Problem to work on: Turn the records below into a Markdown table with the columns "Row" and "Record line", giving each line its own numbered row and leaving out blank lines. Cover only the lines from the one that contains "The width and height of the screenshot is (1270, 715)." through the one that contains "Screen dimensions: 1025x781 pos(389,91)", including both.

Dataset entries:

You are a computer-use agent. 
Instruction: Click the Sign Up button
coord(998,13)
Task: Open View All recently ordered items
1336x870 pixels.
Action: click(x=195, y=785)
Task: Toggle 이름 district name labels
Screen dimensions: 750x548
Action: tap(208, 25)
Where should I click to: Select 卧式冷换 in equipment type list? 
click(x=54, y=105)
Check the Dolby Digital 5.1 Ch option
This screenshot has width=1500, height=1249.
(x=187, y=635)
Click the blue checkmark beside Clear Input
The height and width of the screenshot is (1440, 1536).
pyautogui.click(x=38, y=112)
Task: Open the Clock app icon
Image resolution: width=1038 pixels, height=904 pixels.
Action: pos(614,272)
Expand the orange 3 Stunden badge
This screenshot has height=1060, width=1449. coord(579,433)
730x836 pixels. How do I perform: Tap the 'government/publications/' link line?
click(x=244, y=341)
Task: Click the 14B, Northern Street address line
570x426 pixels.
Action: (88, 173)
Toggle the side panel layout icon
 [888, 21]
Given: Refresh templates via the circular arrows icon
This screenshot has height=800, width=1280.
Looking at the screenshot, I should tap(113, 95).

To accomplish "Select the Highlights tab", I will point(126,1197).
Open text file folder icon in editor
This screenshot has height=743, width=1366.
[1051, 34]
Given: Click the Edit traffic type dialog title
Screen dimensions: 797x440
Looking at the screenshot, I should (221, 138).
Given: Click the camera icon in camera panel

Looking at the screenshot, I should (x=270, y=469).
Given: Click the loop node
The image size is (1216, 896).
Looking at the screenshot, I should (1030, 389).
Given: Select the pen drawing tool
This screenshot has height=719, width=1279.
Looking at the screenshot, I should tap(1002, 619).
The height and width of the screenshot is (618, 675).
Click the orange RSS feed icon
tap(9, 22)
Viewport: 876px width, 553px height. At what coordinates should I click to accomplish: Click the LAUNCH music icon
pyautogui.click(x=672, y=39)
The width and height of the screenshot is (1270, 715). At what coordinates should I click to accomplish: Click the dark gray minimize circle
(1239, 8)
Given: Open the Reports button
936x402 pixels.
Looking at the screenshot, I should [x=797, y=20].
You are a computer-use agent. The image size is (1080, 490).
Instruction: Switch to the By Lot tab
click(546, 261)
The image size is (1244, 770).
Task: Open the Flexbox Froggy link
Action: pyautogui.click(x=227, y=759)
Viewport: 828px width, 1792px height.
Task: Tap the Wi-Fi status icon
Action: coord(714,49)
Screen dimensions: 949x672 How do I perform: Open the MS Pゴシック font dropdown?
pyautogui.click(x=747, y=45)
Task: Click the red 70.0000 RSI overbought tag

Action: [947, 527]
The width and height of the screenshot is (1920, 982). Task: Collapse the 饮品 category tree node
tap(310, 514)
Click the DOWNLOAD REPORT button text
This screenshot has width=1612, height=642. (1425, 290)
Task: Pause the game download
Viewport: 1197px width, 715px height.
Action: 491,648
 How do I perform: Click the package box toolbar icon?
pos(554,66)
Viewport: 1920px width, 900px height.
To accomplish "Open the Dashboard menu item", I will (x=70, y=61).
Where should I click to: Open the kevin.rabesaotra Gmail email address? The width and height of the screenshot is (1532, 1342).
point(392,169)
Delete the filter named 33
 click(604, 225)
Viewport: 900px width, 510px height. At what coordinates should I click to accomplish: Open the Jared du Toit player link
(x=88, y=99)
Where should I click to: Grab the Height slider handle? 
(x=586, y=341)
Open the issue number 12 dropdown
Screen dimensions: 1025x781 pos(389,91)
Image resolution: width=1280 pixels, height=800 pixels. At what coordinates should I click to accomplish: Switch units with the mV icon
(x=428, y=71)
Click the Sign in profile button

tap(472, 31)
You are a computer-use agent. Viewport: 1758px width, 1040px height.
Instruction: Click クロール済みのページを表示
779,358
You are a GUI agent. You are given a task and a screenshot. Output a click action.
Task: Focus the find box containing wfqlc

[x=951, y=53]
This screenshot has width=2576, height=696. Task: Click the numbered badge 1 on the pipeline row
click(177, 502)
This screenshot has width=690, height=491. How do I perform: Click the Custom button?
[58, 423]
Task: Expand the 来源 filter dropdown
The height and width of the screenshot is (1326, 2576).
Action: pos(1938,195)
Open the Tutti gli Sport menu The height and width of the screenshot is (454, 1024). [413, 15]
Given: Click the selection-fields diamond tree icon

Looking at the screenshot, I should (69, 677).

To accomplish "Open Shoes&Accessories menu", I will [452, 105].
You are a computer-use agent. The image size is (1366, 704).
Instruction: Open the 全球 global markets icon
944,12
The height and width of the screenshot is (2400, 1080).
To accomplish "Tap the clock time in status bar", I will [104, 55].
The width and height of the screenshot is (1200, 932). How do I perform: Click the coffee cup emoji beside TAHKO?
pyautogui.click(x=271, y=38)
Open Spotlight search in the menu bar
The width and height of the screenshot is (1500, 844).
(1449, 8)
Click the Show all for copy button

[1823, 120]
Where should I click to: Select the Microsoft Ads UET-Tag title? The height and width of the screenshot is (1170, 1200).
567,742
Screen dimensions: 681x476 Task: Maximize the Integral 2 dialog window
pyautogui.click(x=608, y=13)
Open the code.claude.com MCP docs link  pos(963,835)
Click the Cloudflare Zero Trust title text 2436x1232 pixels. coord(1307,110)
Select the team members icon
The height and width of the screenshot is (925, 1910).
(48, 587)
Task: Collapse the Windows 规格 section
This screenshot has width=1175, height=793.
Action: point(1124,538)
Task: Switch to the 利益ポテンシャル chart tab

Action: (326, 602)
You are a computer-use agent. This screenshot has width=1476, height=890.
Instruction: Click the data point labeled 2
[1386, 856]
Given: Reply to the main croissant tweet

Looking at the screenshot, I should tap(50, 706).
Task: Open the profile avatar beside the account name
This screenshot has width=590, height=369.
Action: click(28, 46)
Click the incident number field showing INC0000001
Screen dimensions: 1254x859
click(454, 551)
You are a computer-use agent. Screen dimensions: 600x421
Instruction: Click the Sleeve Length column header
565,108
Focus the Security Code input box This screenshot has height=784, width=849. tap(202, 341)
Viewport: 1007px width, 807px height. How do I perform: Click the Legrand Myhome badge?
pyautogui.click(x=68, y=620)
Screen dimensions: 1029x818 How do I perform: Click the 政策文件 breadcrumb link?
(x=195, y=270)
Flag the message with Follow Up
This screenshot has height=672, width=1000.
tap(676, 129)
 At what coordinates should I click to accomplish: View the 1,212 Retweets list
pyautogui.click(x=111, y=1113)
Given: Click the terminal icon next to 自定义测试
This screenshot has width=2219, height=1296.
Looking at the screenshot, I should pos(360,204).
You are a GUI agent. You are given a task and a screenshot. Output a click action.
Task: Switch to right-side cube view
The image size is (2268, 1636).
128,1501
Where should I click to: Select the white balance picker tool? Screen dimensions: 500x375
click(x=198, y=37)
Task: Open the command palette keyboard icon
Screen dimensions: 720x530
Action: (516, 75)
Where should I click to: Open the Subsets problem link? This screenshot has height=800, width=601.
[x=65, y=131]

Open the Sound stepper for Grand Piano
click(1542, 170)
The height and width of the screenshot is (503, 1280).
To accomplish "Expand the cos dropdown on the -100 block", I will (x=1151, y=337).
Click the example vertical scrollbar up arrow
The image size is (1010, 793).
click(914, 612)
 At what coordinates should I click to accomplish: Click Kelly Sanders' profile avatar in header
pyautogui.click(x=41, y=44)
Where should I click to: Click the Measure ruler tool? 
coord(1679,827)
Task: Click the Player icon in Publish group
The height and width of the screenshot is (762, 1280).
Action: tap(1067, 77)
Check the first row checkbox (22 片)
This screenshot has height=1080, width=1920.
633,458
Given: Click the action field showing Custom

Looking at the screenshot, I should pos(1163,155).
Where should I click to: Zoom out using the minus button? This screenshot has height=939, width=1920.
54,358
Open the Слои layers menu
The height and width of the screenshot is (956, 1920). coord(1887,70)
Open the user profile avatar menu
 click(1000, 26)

Written answer:
| Row | Record line |
|---|---|
| 1 | The width and height of the screenshot is (1270, 715). At what coordinates should I click to accomplish: Click the dark gray minimize circle |
| 2 | (1239, 8) |
| 3 | Given: Open the Reports button |
| 4 | 936x402 pixels. |
| 5 | Looking at the screenshot, I should [x=797, y=20]. |
| 6 | You are a computer-use agent. The image size is (1080, 490). |
| 7 | Instruction: Switch to the By Lot tab |
| 8 | click(546, 261) |
| 9 | The image size is (1244, 770). |
| 10 | Task: Open the Flexbox Froggy link |
| 11 | Action: pyautogui.click(x=227, y=759) |
| 12 | Viewport: 828px width, 1792px height. |
| 13 | Task: Tap the Wi-Fi status icon |
| 14 | Action: coord(714,49) |
| 15 | Screen dimensions: 949x672 How do I perform: Open the MS Pゴシック font dropdown? |
| 16 | pyautogui.click(x=747, y=45) |
| 17 | Task: Click the red 70.0000 RSI overbought tag |
| 18 | Action: [947, 527] |
| 19 | The width and height of the screenshot is (1920, 982). Task: Collapse the 饮品 category tree node |
| 20 | tap(310, 514) |
| 21 | Click the DOWNLOAD REPORT button text |
| 22 | This screenshot has width=1612, height=642. (1425, 290) |
| 23 | Task: Pause the game download |
| 24 | Viewport: 1197px width, 715px height. |
| 25 | Action: 491,648 |
| 26 |  How do I perform: Click the package box toolbar icon? |
| 27 | pos(554,66) |
| 28 | Viewport: 1920px width, 900px height. |
| 29 | To accomplish "Open the Dashboard menu item", I will (x=70, y=61). |
| 30 | Where should I click to: Open the kevin.rabesaotra Gmail email address? The width and height of the screenshot is (1532, 1342). |
| 31 | point(392,169) |
| 32 | Delete the filter named 33 |
| 33 |  click(604, 225) |
| 34 | Viewport: 900px width, 510px height. At what coordinates should I click to accomplish: Open the Jared du Toit player link |
| 35 | (x=88, y=99) |
| 36 | Where should I click to: Grab the Height slider handle?  |
| 37 | (x=586, y=341) |
| 38 | Open the issue number 12 dropdown |
| 39 | Screen dimensions: 1025x781 pos(389,91) |